=== Section Start ===

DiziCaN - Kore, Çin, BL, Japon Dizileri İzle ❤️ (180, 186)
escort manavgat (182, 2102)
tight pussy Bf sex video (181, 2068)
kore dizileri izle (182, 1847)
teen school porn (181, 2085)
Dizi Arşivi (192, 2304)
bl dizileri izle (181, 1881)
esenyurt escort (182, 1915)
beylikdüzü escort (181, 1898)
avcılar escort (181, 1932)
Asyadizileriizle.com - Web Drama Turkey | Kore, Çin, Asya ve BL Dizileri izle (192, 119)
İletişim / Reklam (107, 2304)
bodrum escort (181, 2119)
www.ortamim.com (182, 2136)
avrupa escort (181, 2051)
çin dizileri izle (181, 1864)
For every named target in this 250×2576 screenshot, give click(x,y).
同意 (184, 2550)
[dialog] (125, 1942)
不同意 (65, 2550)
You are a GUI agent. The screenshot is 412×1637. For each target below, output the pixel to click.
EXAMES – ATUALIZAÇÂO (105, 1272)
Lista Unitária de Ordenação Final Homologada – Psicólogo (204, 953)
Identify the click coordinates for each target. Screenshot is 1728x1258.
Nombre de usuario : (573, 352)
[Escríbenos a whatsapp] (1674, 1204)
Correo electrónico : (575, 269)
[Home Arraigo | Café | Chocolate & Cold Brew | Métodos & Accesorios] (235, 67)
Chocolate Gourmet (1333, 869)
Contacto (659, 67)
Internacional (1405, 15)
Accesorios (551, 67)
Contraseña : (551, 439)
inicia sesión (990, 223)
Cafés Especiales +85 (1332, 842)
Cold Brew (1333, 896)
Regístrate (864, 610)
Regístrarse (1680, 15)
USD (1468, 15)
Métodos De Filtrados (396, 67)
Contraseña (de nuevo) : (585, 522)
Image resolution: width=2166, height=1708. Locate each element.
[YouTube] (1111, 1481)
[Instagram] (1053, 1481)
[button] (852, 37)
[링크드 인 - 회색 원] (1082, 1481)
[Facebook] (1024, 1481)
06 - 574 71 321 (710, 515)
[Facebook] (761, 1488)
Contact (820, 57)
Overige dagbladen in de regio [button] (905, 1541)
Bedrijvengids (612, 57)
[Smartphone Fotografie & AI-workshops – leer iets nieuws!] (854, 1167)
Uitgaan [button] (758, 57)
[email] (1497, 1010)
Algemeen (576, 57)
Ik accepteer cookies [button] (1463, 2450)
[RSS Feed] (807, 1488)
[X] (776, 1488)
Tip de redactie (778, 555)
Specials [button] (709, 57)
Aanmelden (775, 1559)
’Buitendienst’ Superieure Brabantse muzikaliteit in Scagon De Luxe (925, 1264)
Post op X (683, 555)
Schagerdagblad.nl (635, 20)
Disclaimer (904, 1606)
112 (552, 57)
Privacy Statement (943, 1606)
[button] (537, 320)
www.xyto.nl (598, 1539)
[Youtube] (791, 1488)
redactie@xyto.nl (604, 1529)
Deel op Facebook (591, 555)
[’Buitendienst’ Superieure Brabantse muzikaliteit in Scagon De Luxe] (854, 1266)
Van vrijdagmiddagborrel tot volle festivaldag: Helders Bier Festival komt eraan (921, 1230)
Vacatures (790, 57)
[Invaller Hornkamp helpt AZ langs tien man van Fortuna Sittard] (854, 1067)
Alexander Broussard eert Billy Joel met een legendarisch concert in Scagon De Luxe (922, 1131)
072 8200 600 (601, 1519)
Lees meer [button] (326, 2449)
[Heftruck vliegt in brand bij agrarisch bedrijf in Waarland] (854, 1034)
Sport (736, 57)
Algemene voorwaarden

=== Section End ===

### Task directions
Copy, word for word, the line that contains "www.xyto.nl (598, 1539)" and every line after it through the end of the records, and nothing else.

### Output of the exercise
www.xyto.nl (598, 1539)
[Youtube] (791, 1488)
redactie@xyto.nl (604, 1529)
Deel op Facebook (591, 555)
[’Buitendienst’ Superieure Brabantse muzikaliteit in Scagon De Luxe] (854, 1266)
Van vrijdagmiddagborrel tot volle festivaldag: Helders Bier Festival komt eraan (921, 1230)
Vacatures (790, 57)
[Invaller Hornkamp helpt AZ langs tien man van Fortuna Sittard] (854, 1067)
Alexander Broussard eert Billy Joel met een legendarisch concert in Scagon De Luxe (922, 1131)
072 8200 600 (601, 1519)
Lees meer [button] (326, 2449)
[Heftruck vliegt in brand bij agrarisch bedrijf in Waarland] (854, 1034)
Sport (736, 57)
Algemene voorwaarden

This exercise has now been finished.